The first PassivDom homes are expected to be delivered to their owners in May 2018. On the company’s website there is a map of the site where the preliminary orders for innovative products are being made. Today there are about 10,000 people, primarily from the USA and Western Europe, who have placed orders. The cost of a home, depending on its features, ranges from $64,000-97,000.
“People order them as a guest house or vacation home. Some people want to live in interesting places where it is impossible to build a classical dwelling. Among our clients are seniors and young people, rich and poor – there is no typical buyer,” says Gerbut.
The experimental production of the house is based in Ukraine, but a factory for large serial production is located in the US, where the majority of potential buyers are.
The company’s website and its Facebook page highlight the many press and television reviews of the worldwide novelty.
“We have been recognised as a project that can globally change the construction industry,” says Gerbut.
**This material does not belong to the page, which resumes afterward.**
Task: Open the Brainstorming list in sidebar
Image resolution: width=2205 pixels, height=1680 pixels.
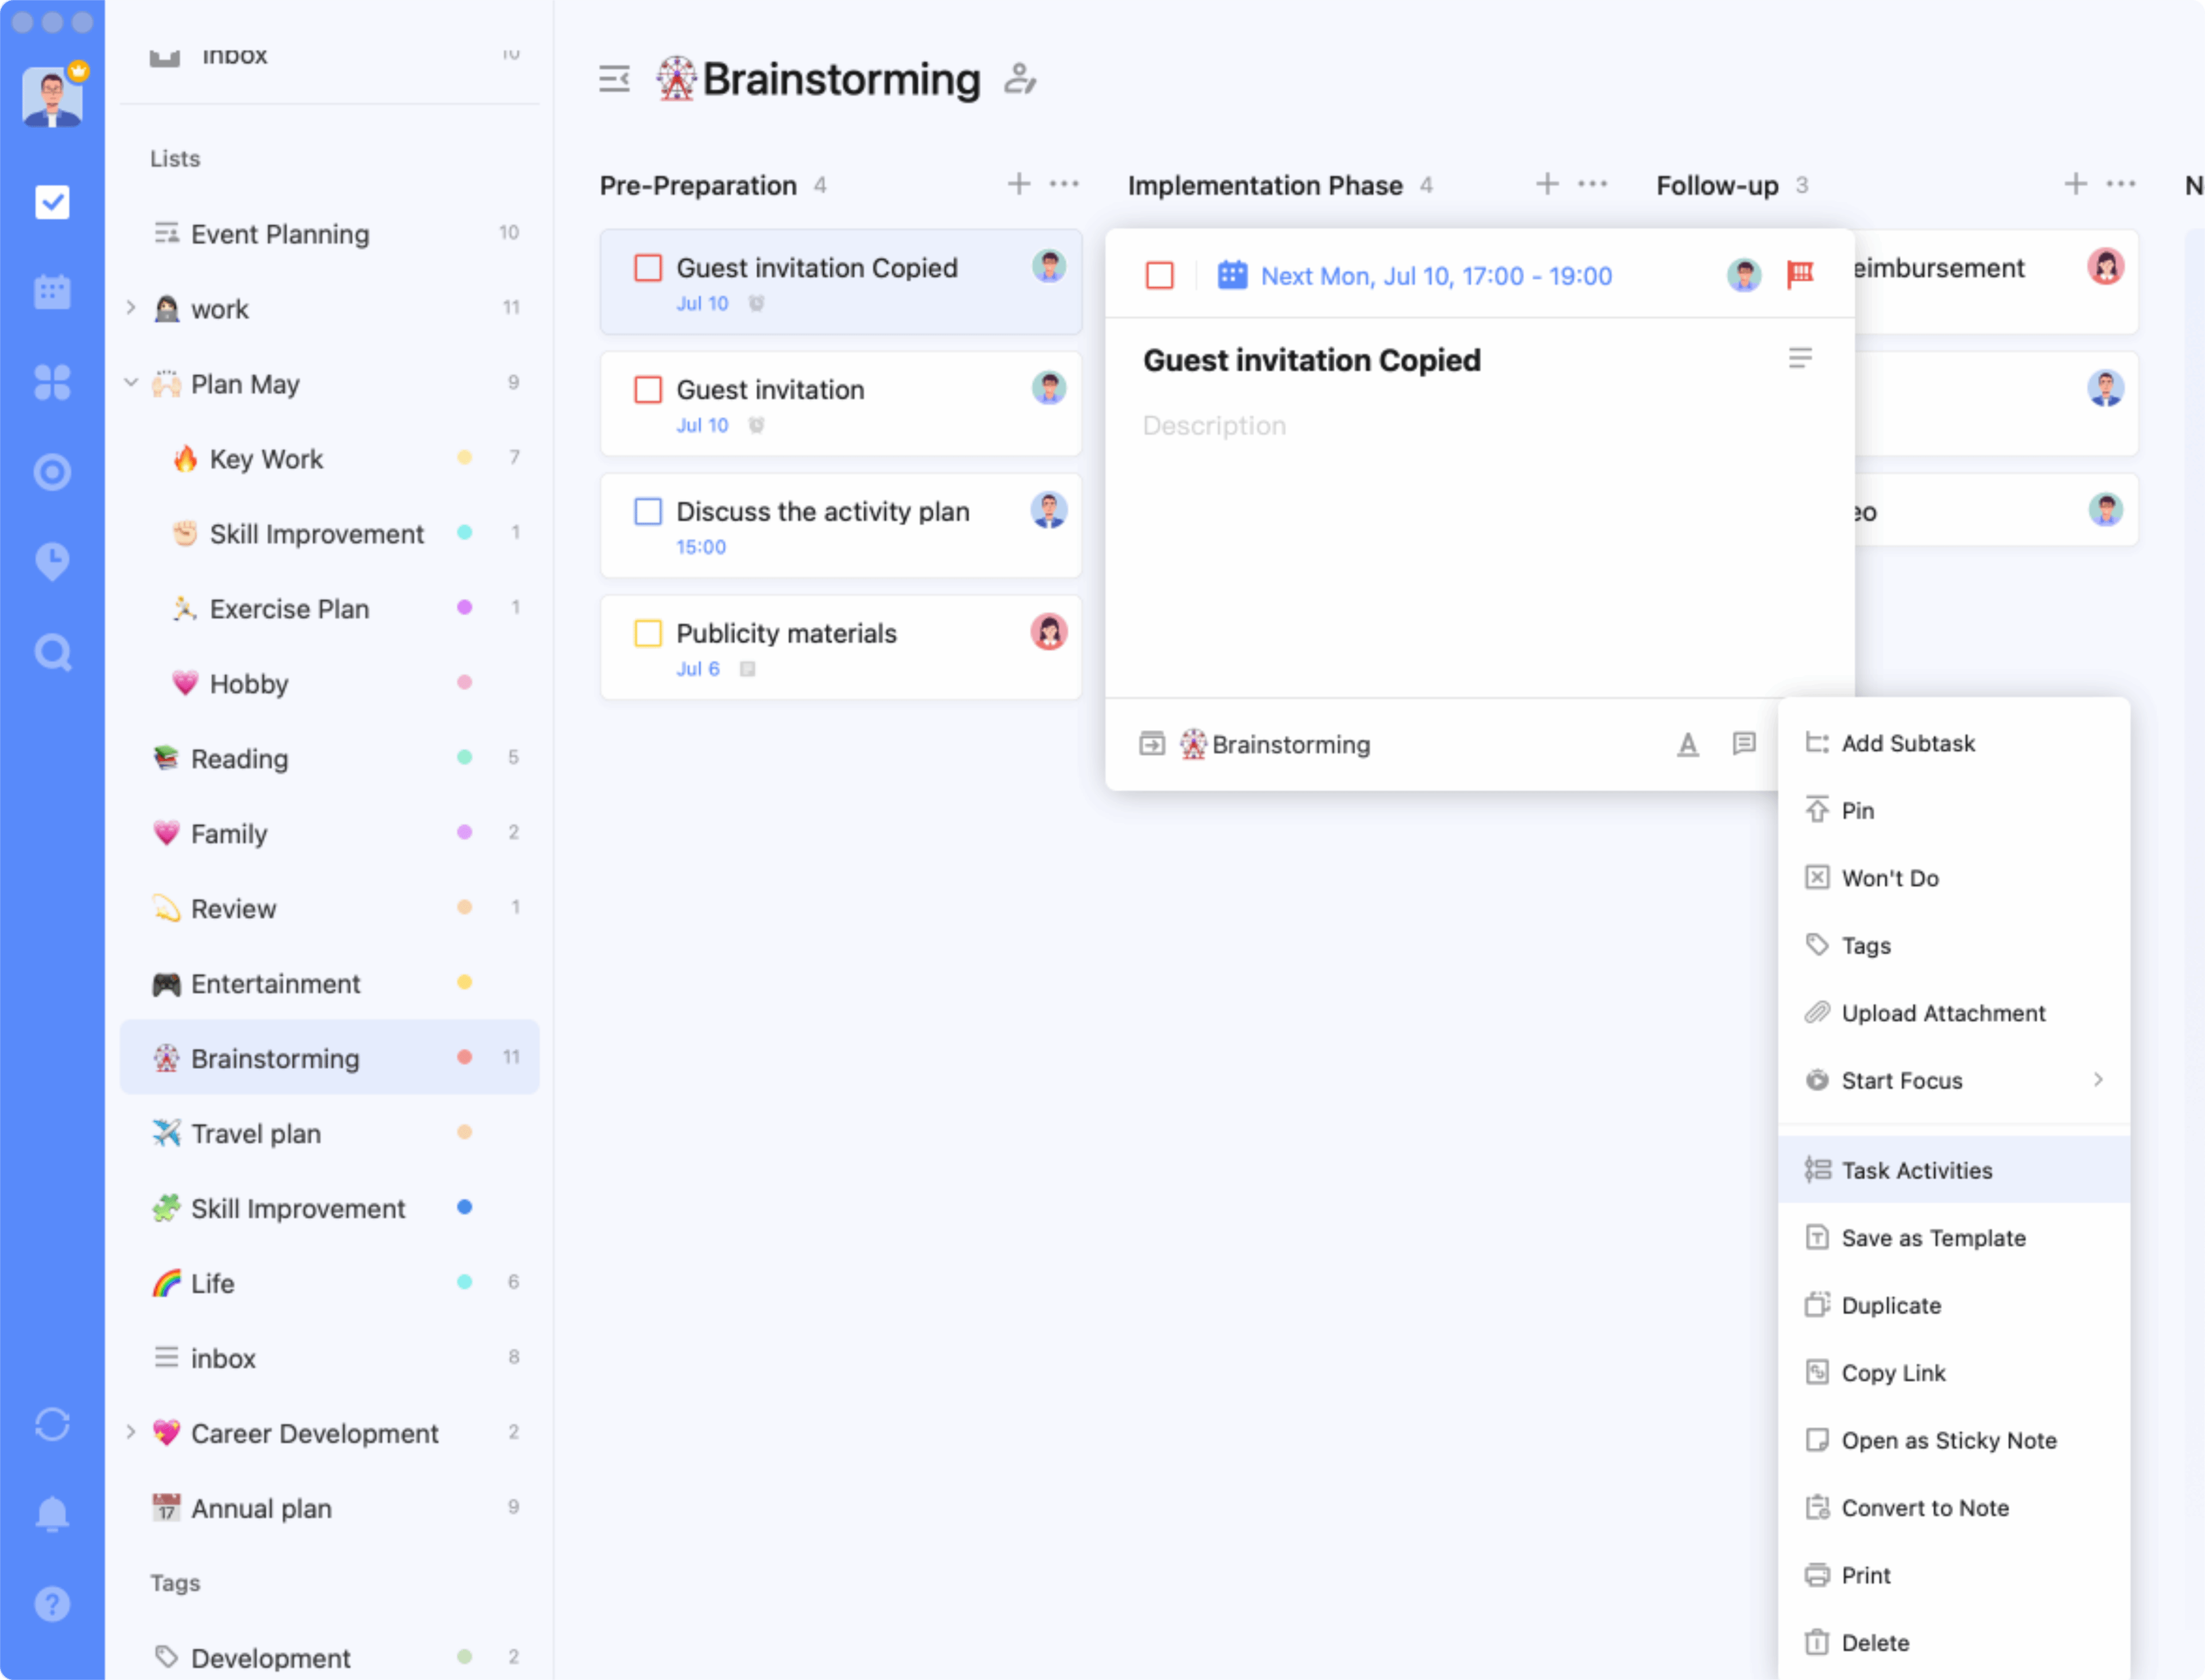Action: click(x=274, y=1058)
Referring to the Horizon 2020 grant, he notes, “Such grants provide additional funds for scientific development, experiments, certification, and standardisation.”
PassivDom is one of only four Ukrainian companies that have received grants under the Horizon 2020 SME instrument.
“Getting such a grant is not easy,” says Gerbut, “you need a good project that can really change something globally in its field. There are not many such projects – and so not many such grants. “
Thus, Ukranian innovators have something to strive for, and the success of the PassivDom startup is a good example to follow.
The Horizon 2020 program has allocated €3 billion for the SME instrument. The instrument provides innovative startups with support of up to €50,000 to complete feasibility studies. There are also large grants available for innovative development that range from €500,000 to €2.5 million.